Lord Waldegrave got on well with Mrs Thatcher which is perhaps surprising given his being the son of an earl (who was a minister in the Macmillan government), Eton, All Souls. Toffdom incarnate.
“Oh, I don’t think she minded grandeedom as long as people didn’t patronise her. She respected education. She wasn’t systematically biased against toffs at all I don’t think.” It was a witty intervention from the backbenches during a Commons debate when a Labour frontbencher had cited Ulysses that drew her attention to him – “She looked up at me…I got a job shortly afterwards and I have always thought that was part of it.”
Lord Waldegrave is a connoisseur of the prime ministers he has known. Shortly after losing his seat at the 1997 general election he gave a seminar paper on them at the Institute of Historical Research – an evening long remembered by those who were present – and there were suggestions he write a book about them (including Harold Macmillan, whom he came to know and who fascinates him). He is especially intriguing on Ted Heath and what he calls his “tragedy”.
“I think I understand it. Coming from right outside the centre of the British Establishment, he made himself indispensable to it; believed that he was family with it, and found that when he didn’t deliver victory they didn’t feel that he was family at all and was then left feeling embittered in a deeply more personal sense than just because he had been beaten.”
Health felt, too, says Lord Waldegrave, that he had been entrusted with the post-war “liberal Conservative” tradition of Churchill, Rab Butler and Macmillan and that “under his watch it had been lost”.
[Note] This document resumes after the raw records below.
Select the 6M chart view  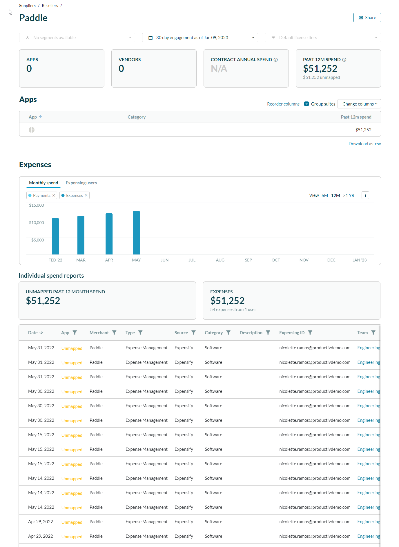(x=324, y=195)
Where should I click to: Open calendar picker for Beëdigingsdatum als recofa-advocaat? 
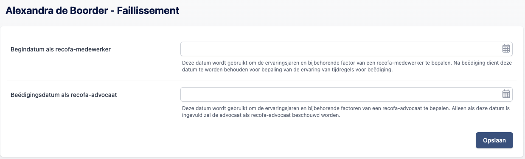tap(506, 94)
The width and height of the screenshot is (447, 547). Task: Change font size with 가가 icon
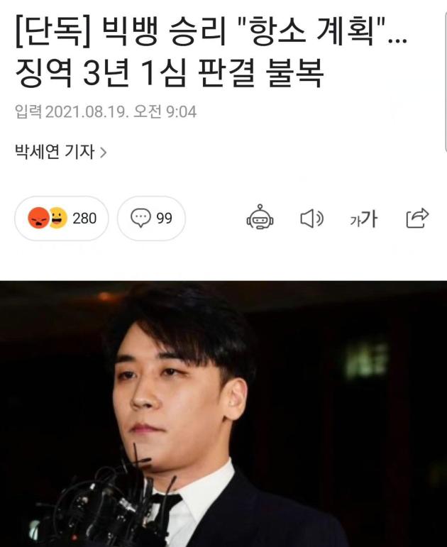coord(363,219)
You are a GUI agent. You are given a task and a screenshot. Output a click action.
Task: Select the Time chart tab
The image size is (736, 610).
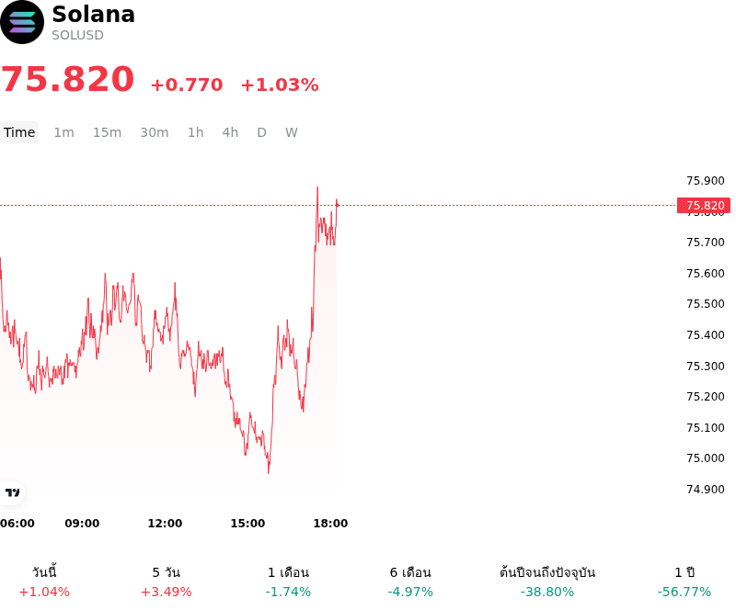19,132
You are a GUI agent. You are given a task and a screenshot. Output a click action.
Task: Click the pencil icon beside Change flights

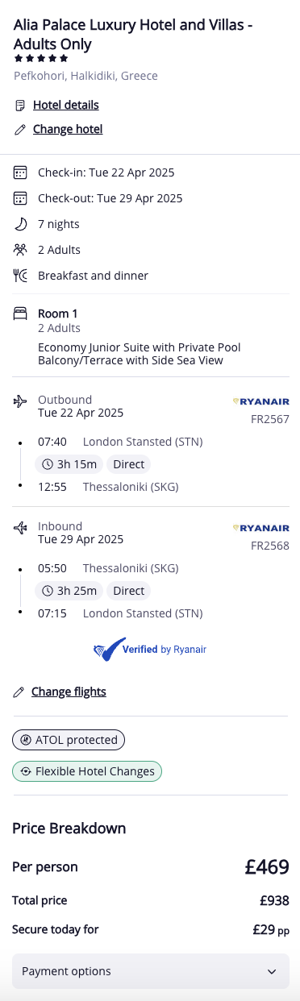click(x=19, y=692)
Though the ultimate glittering prize was not to be his, William Waldegrave has plainly thought about how he would have tackled the perpetual problem of how to organise No. 10 and the Cabinet Office.
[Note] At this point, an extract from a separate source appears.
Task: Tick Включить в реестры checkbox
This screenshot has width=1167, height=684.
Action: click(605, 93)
“I would have always had a couple of scientists. You want a theoretical physicist or mathematician but you would also want a life scientist, they are very different kinds of people. I would have wanted a dissident – a young Matt Ridley [Viscount Ridley; science writer and member of the House of Lords Science and Technology Committee]. And I would have had one or two carefully selected people out of industry, perhaps out of the military as Churchill did.”
His emphasis on scientists is interesting – not just a reflection, I suspect, of his time with Rothschild but of his spell as John Major’s minister of science in the Cabinet Office (which he relished – and so did his officials who remember him being very funny about “Professor Grant Swinger” the composite scientific operator skilled at winning public funds).
Lord Waldegrave’s last Cabinet job was as chief secretary to the Treasury overseeing public spending. He left a note for his Labour successor, Alistair Darling (whom he admires). “You have got to look after science and the intelligence services for the same reason that you never quite know when you will need them and you can’t start them up again if you have stopped them.”
Will he write the book on prime ministers that lurks within him?
“I am not sure I am capable of the scholarship because I so respect proper scholarship.”
“You are a fellow of All Souls. You’ve got a licence to operate.”
“I know but I wasted my life being in public affairs and not being a proper fellow of All Souls. But you are right. And one of the things that I feel I haven’t done properly in my life is write something that a scholar would accept as a book.”
There’s still time. If I were a publisher I’d get on the phone to the Lord Waldegrave of North Hill.